EXERCISE: Your job with the data below: print everything from the line that holds "Política de Privacidad (624, 1892)" down to the line that holds "[TCR8 - Rosa Flúor Mate -910F] (821, 585)", ends included, exactly, and nothing else.

--- AVAILABLE DATA ---

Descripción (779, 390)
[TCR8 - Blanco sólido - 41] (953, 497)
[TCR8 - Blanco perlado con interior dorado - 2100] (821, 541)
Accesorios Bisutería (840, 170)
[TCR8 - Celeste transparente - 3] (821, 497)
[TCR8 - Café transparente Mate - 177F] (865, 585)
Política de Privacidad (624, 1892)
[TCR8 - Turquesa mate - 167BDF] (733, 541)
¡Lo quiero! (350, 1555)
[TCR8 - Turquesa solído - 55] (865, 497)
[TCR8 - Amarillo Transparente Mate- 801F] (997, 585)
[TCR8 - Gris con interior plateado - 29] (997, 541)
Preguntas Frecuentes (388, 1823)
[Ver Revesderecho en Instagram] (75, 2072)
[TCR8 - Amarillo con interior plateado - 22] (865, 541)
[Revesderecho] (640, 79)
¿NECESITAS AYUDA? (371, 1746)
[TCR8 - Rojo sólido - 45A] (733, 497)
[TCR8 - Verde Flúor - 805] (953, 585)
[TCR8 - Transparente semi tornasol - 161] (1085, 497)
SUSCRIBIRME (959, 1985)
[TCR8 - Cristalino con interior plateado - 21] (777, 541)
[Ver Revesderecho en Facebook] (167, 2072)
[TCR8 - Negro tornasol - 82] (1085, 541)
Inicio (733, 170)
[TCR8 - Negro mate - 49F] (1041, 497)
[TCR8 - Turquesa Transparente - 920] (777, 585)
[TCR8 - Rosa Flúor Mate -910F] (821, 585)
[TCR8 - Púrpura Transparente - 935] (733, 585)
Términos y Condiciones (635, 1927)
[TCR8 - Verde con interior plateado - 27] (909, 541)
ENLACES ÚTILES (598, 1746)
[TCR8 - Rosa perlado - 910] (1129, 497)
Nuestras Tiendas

---

RESULT:
Política de Privacidad (624, 1892)
[TCR8 - Turquesa mate - 167BDF] (733, 541)
¡Lo quiero! (350, 1555)
[TCR8 - Turquesa solído - 55] (865, 497)
[TCR8 - Amarillo Transparente Mate- 801F] (997, 585)
[TCR8 - Gris con interior plateado - 29] (997, 541)
Preguntas Frecuentes (388, 1823)
[Ver Revesderecho en Instagram] (75, 2072)
[TCR8 - Amarillo con interior plateado - 22] (865, 541)
[Revesderecho] (640, 79)
¿NECESITAS AYUDA? (371, 1746)
[TCR8 - Rojo sólido - 45A] (733, 497)
[TCR8 - Verde Flúor - 805] (953, 585)
[TCR8 - Transparente semi tornasol - 161] (1085, 497)
SUSCRIBIRME (959, 1985)
[TCR8 - Cristalino con interior plateado - 21] (777, 541)
[Ver Revesderecho en Facebook] (167, 2072)
[TCR8 - Negro tornasol - 82] (1085, 541)
Inicio (733, 170)
[TCR8 - Negro mate - 49F] (1041, 497)
[TCR8 - Turquesa Transparente - 920] (777, 585)
[TCR8 - Rosa Flúor Mate -910F] (821, 585)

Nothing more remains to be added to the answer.